EXPLORATORY OBJECTIVES:
I. To estimate the EFS and OS of children with incompletely resected ependymoma who are unable to achieve a complete response (CR) by post-operative induction chemotherapy or by second surgery who will then be non-randomly assigned to cRT followed by four cycles of maintenance chemotherapy (VCEC).
II. To further evaluate the EFS and OS of children with supratentorial classic ependymoma who achieve a complete resection at first or second resection OR children who achieve a CR to short course induction chemotherapy following first surgery.

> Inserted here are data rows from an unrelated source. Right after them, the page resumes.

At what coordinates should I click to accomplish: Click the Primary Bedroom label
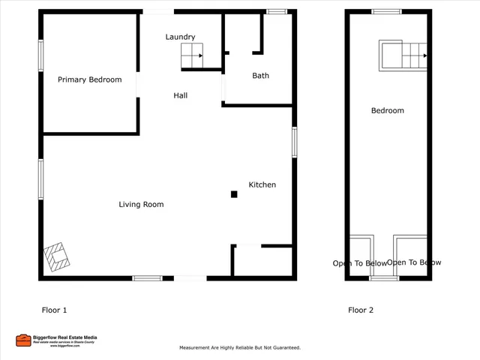(x=90, y=80)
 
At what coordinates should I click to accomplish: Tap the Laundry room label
(x=180, y=37)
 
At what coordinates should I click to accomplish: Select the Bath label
(x=260, y=76)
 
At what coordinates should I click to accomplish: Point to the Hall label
(x=180, y=96)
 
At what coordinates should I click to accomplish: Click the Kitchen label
(x=262, y=184)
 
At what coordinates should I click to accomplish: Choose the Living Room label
(x=141, y=205)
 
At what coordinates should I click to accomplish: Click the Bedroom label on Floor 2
(x=388, y=111)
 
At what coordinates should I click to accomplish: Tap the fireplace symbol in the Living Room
(x=58, y=256)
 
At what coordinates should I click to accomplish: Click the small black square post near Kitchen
(x=234, y=194)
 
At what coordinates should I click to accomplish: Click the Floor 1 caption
(x=54, y=310)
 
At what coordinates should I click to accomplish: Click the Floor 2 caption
(x=360, y=310)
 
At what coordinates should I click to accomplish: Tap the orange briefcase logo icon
(x=23, y=340)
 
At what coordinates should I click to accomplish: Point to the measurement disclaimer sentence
(x=239, y=348)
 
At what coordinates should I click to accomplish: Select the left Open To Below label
(x=360, y=263)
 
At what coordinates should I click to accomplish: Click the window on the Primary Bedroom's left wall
(x=41, y=55)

III. To evaluate whether the addition of maintenance chemotherapy post-radiation therapy contributes to neurobehavioral morbidity and reduced functional outcomes over time, compared to patients treated with radiation therapy followed by observation alone.
IV. To examine differences in neurobehavioral outcomes and quality of life of children treated with proton beam radiation therapy compared to children treated with conventional radiation delivery techniques.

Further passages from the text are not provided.